The Brandywines and Purple Princes are putting on a whole new crop, after a short vacation when it was so very hot. They set fruit only at a certain temperature range, and apparently 41 C (105 F) is outside that range. Countless little yellow blossoms just dried up. But now there are many pea-sized newly set tomatoes again, and the ones in this picture should start to ripen in a few days.
This morning I tackled the tomato vines in my 4 x 4. They are all "cherry" type tomatoes, and while the plants were purple and stunted when I put them in the ground, they have now just about taken over everything. They have escaped their stakes and crawled all over the raised bed, over the edges, into adjoining pots. I half expect them to start running across the street next.
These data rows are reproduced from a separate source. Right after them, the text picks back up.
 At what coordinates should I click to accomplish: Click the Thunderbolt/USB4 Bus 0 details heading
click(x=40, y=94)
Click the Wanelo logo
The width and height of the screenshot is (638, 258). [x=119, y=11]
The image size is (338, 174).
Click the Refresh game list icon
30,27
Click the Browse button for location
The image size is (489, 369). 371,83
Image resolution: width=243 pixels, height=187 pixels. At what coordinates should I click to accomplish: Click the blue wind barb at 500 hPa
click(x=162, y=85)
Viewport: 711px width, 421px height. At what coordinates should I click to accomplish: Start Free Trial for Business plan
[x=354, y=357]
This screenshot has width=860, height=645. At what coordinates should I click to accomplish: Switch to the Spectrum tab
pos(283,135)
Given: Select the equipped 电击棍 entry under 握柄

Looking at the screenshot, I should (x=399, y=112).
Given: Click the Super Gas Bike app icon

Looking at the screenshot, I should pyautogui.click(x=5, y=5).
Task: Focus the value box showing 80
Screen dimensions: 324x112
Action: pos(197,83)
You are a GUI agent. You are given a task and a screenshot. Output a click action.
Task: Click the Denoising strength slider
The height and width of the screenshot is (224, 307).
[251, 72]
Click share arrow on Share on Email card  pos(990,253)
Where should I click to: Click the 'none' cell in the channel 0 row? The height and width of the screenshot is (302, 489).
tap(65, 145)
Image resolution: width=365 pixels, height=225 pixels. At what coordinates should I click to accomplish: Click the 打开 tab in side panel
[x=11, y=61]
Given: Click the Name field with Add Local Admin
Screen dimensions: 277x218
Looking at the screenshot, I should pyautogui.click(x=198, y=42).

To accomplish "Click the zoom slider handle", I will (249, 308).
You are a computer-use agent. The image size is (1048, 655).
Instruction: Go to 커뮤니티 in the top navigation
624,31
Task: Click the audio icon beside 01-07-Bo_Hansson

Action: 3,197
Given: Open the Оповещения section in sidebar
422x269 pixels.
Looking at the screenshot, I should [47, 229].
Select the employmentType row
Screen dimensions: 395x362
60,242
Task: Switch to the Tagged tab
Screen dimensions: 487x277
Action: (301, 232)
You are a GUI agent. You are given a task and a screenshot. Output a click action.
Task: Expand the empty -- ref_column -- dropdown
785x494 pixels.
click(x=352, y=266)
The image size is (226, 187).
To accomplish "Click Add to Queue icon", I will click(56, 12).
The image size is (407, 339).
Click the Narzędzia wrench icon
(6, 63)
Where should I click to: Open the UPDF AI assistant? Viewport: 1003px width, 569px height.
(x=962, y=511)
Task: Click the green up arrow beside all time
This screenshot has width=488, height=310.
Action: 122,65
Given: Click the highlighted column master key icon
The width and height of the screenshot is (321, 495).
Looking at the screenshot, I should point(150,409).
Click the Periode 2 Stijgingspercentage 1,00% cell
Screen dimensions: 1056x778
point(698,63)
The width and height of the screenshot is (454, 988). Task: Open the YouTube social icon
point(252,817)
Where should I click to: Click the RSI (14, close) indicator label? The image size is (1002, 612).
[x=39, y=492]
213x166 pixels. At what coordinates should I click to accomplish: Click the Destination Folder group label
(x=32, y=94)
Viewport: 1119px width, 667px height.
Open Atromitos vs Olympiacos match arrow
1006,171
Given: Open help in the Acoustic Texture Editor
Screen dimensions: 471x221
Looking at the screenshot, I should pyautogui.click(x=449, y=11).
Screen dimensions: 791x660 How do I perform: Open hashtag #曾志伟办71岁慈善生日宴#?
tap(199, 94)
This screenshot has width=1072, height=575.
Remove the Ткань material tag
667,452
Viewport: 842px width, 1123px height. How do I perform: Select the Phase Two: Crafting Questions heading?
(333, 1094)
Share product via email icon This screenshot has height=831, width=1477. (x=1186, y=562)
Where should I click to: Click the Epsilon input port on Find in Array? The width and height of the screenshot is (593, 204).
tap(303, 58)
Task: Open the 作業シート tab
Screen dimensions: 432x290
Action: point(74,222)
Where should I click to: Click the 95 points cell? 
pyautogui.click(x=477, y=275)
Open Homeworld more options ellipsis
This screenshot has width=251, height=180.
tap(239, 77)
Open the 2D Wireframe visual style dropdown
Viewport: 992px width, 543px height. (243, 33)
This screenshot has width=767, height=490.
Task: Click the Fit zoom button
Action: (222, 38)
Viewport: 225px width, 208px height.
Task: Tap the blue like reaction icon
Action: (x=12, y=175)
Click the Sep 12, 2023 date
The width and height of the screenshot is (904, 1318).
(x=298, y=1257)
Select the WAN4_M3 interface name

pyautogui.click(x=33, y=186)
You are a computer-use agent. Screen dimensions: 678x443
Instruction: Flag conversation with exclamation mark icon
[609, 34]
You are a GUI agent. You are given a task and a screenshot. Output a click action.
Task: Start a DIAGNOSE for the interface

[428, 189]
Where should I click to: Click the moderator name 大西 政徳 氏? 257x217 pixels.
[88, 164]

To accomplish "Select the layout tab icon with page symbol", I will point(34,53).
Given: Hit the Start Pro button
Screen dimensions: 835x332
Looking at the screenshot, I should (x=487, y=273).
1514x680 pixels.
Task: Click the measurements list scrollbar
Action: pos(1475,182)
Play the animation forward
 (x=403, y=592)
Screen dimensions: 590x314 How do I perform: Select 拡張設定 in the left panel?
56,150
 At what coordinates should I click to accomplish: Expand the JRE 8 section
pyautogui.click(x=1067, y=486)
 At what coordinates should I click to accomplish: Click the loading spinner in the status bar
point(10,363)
But I wanted to plant some kale in the 4 x 4, so Tony and I took a stout piece of vinyl lattice and carefully eased the tomato vines back into a little more than half of the space. We gently lifted sprawling branches over the edge of the lattice, where they will have more sun and air circulation than they had lying on the ground. The vines are loaded with 100s of little tomatoes, each one a morsel of intense flavour.
Then I dug compost out of the bin, mixed it with the not-so-great sandy soil in the newly exposed half of the 4 x 4 and planted one long and two short rows of kale.
I also pulled the now finished burgundy bean bushes from two containers and planted broccoli raab and bok choi. These are quick-growing crops which should be ready to eat before we have a frost. The kale is better after a frost, so hopefully we can eat kale into November.
We'll see what effect the compost has on that soil. Hopefully it will keep it from compacting into sandstone, as it has done this summer.